The State Department has welcomed as “a step forward” the decision by Israel’s Inner Cabinet to accept Secretary of State Baker’s five-point proposal for an Israeli-Palestinian dialogue.

The next step is for Egypt, which “has been working very closely with the Palestinians,” to announce its acceptance, State Department deputy spokesman Richard Boucher said Monday.

He indicated that when this occurs, Baker will invite Israeli Foreign Minister Moshe Arens and his Egyptian counterpart, Esmat Abdel Meguid, to Washington to discuss setting up the dialogue.

But Boucher took great pains to try to separate Israel’s acceptance of Baker’s five points from the conditions set by the Inner Cabinet.

The 9-3 vote in Jerusalem on Sunday was based on the “understanding” that the United States provide assurances that Israel would not find itself engaged in negotiations with the Palestine Liberation Organization.

Boucher denied that Israel had set conditions, maintaining the Israelis talked about “assumptions.”

“We know that both Israel and Egypt are likely to request certain clarifications,” he said.

The United States is prepared to discuss these “assurances, assumptions or clarification, as long as they are consistent with the spirit of the five points and the process they are designed to facilitate,” he added.


Boucher said that while Egypt is expected to seek its own assurances, the Palestinians have not so far asked for any clarifications, either privately or publicly.

The State Department maintains that the United States has not discussed Baker’s five points in its talks with the PLO in Tunis. Instead, the United States says it is simply asking the PLO not to block the effort to bring about elections in the West Bank and Gaza Strip.

Egypt is talking to “the Palestinians” about the five points, Boucher acknowledged, though he did not say the talks were with the PLO.

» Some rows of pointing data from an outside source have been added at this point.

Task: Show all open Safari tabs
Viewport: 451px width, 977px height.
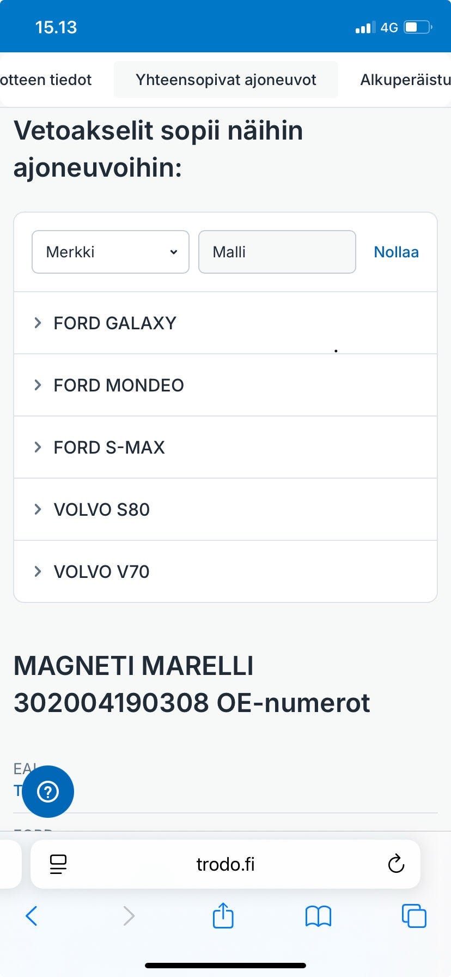Action: tap(414, 916)
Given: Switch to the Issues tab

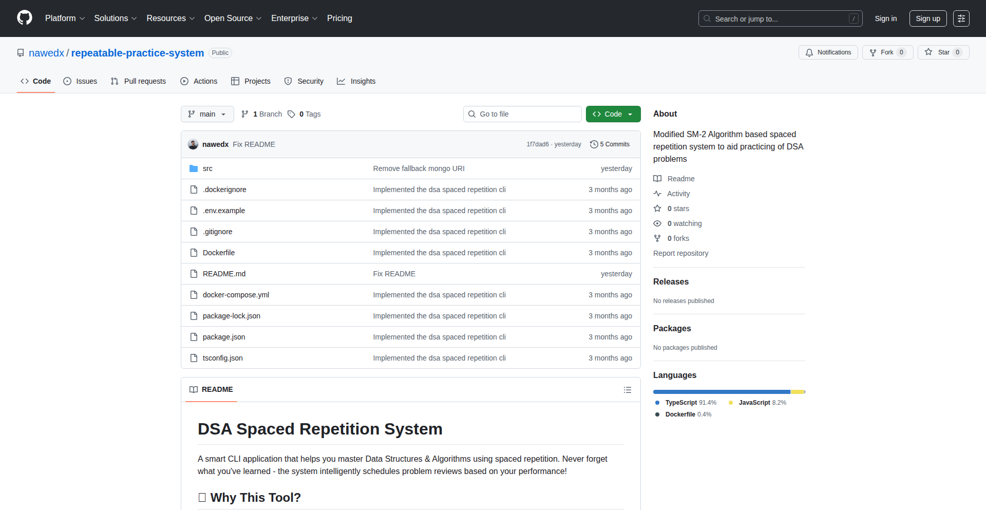Looking at the screenshot, I should click(x=80, y=81).
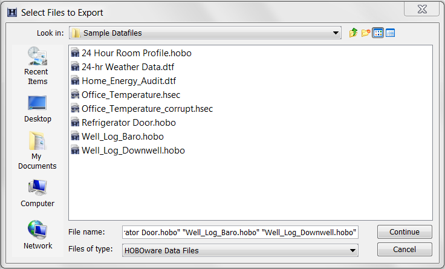
Task: Select 24-hr Weather Data.dtf file
Action: [130, 67]
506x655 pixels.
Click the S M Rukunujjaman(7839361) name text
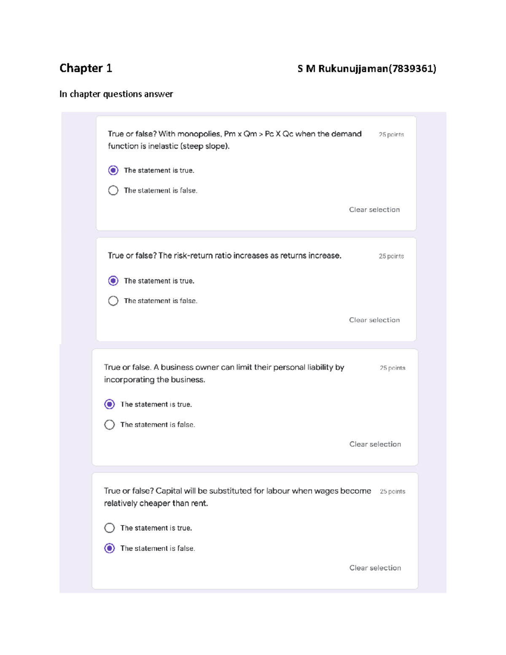coord(366,69)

A State Department official indicated that Israeli and Egyptian requests for assurances will be discussed at the Washington meeting, which is the fifth and only one of Baker’s points whose wording the State Department has confirmed.

The official repeatedly stressed that the requests for assurances are a second issue apart from the five points, which provide the basic framework for the Israel-Palestinian dialogue.

It may be hard to agree to Egyptian requests without negating the assurances Israel wants. For instance, the Egyptians are almost certain to request a PLO presence or, at the very least, that the Palestinian delegation include two Palestinians living outside of the West Bank and Gaza Strip.

The official indicated that trying to resolve these differences could take a long time. Baker will begin working on them as soon as he receives Egypt’s acceptance, the official said.